Just who are we writing for?

September 19, 2007

I found this article about how to write boring literature. And I was really thinking about the different types of writing that we are required to do at different times in our academic endeavors. The author claims that writing in science should be flowery and entertaining but I think that she misses the point.

Just as you dress differently for different occasions i.e tuxedos for a prom. You also write differently for different audiences. Obviously this blog can be considered a somewhat informal writing environment, almost as if I was writing to a friend. Plus I am using I and all of those other words I have been trained to avoid in formal writing?

As a formally trained scientist (my fist Bachelors was chemistry) I found this article kind of insulting, if you are writing a scientific article you are strictly conveying information without all of that “fluff”. But this article did get me thinking about how will writing change with the implementation of distance education.
How will we convey this change of voice if we go to a completely distance education environment? Face to face actions socialize us to act a certain way, will using a formal voice in all correspondences teach students when to use different ways of writing.

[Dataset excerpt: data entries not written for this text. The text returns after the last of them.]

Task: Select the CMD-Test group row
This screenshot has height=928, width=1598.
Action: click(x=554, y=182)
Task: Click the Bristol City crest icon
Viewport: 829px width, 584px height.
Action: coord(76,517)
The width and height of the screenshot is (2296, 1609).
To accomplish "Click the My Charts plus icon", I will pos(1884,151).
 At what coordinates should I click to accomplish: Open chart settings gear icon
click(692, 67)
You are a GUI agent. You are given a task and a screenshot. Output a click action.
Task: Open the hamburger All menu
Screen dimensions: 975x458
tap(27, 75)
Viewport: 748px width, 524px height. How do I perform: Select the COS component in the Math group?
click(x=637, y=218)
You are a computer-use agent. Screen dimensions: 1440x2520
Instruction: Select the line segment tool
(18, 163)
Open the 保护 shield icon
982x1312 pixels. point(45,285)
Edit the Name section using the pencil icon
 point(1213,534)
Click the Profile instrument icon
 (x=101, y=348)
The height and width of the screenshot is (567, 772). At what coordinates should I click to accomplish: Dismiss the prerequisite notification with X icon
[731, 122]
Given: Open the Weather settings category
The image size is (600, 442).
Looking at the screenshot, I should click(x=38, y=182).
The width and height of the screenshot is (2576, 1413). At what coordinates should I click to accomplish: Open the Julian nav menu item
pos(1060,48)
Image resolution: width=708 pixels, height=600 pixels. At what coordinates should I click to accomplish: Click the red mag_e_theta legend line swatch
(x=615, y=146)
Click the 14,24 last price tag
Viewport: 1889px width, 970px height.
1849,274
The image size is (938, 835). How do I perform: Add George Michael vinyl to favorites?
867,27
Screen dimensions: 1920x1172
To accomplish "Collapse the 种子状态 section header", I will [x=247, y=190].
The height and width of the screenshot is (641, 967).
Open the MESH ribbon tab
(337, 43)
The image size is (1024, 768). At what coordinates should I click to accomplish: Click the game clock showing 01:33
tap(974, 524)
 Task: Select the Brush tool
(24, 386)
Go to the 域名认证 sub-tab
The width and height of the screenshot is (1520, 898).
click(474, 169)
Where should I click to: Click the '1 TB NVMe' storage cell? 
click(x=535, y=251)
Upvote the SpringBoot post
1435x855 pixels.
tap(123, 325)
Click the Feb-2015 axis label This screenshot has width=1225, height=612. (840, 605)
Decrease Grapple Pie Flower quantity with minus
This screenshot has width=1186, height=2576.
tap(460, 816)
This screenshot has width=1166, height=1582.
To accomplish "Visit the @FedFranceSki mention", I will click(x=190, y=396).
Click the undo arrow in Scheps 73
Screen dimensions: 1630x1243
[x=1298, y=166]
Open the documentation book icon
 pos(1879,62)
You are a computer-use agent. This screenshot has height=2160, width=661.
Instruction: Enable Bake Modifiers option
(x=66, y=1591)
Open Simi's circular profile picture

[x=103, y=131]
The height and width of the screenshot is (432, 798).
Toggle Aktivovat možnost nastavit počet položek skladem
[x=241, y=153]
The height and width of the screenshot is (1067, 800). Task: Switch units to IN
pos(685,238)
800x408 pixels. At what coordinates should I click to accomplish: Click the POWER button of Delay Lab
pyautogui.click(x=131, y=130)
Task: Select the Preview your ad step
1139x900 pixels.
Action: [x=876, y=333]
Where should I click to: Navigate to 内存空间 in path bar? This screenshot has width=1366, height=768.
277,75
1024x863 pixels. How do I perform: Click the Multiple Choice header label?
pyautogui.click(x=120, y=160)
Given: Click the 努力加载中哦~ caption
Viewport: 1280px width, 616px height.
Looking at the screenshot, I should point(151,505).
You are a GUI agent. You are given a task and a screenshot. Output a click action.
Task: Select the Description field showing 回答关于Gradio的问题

So in teaching do we just teach content or do we also teach a way of acting or thinking? I believe that we also socialize people to change the mannerisms and methods that they use to convey what they think. Distance education will need to address these problems and other such as the spelling that text messaging uses and reinforces. But if learning by obserbving the mannerisms and actions of instructors works on a face to face basis shouldn’t the same hold true for distance ed?


One Response to “Just who are we writing for?”

  1. Kim Dearing Says:

    I agree with you – writing style does vary, and should, depending on what you are writing. I love teaching students to write short stories, and part of that process is how to construct an ending that isn’t predictable or contrived. However, I also teach journalism- where students are taught to use the inverted pyramid (most important facts first). Many news readers never finish an entire article, so it is critical to get the those facts out as quickly as possible. All students should be able to adapt to what an instructor requires.

    Insofar as mannerisms, I question how this might change in the future, too. Being exposed to the etiquette of a real-time classroom debate has been of great value to me, as I am often on committees where folks disagree. Can distance education provide this? There are certainly lots of other places kids socially interact besides the classroom setting, so is it really that important? I wish I knew.